Für Gründer innovativer Unternehmen ist zudem ein modulares und flexibel nutzbares Förderprogramm geplant, welches individuell und bedarfsgerecht von der Unterstützung des Lebensunterhalts über Beratungszuschüsse, Finanzierung von Machbarkeitsstudien und Prototypenentwicklung bis hin zur Umsetzung technologischer Innovationen in Anspruch genommen werden kann.

Kapitalintensiven Gründungen soll es darüber hinaus möglich sein, Anschlussfinanzierungen über den Beteiligungsfonds für junge innovative Unternehmen in Hamburg in Höhe von bis zu einer Million Euro je Beteiligung zu erhalten.

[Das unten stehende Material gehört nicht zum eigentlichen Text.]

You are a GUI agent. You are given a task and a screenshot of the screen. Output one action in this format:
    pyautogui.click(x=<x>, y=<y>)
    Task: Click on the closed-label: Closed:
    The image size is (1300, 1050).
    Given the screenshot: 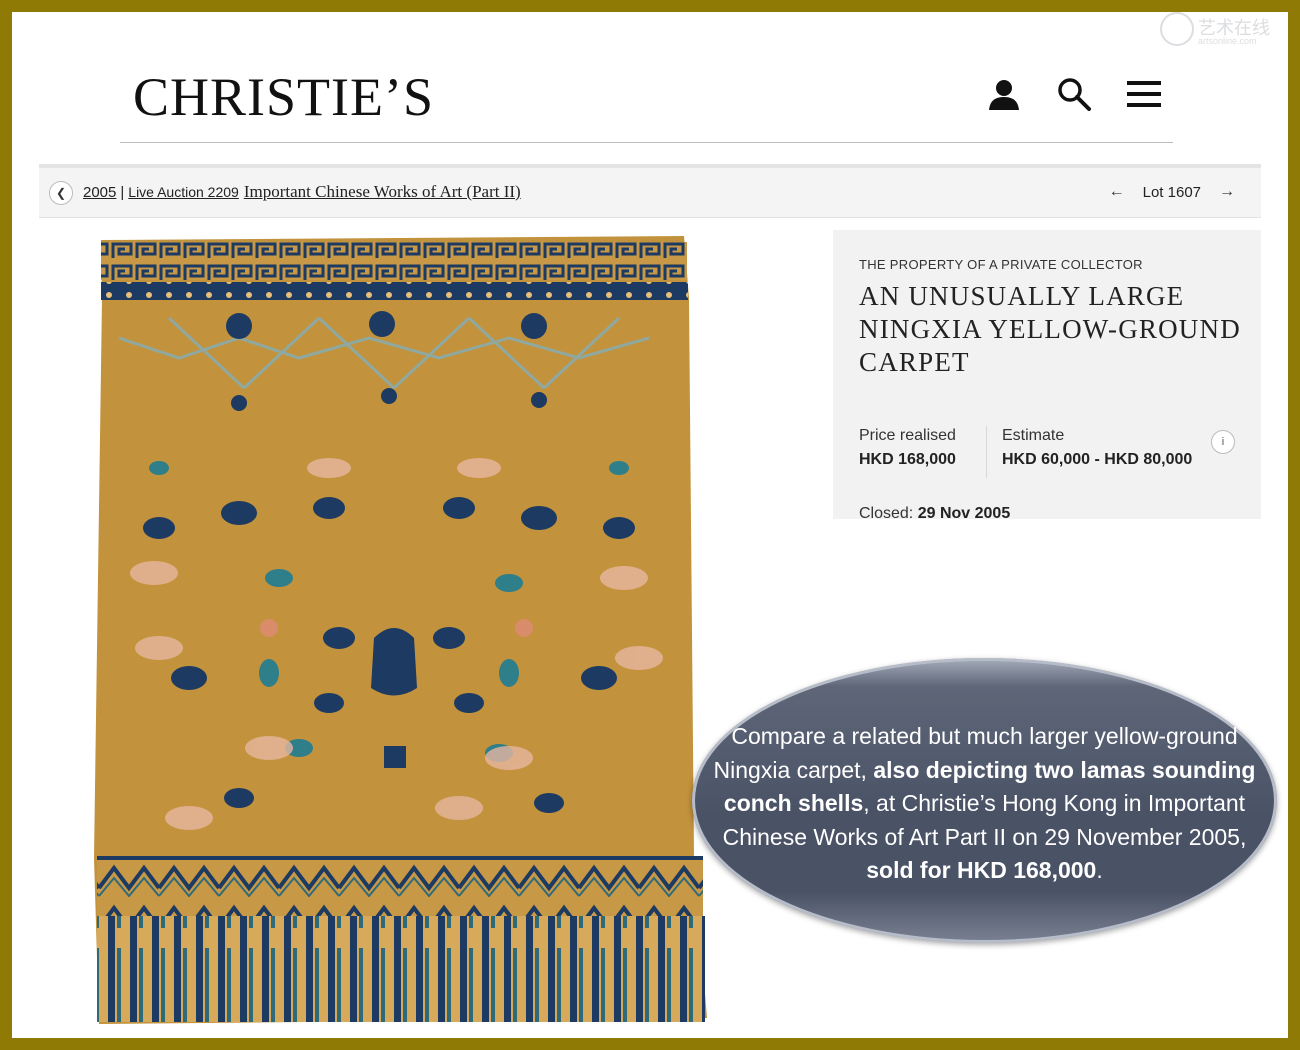 What is the action you would take?
    pyautogui.click(x=886, y=514)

Die InnovationsAllianz Hamburg wurde im November 2009 ins Leben gerufen. Sie ist eine von Hamburger Politik, Wirtschaft und Wissenschaftseinrichtungen gemeinsam ergriffene Initiative, die sich zum Ziel gesetzt hat, eine ganzheitliche und durch alle maßgeblichen Akteure mitgetragene Innovationsstrategie zu erarbeiten und umzusetzen.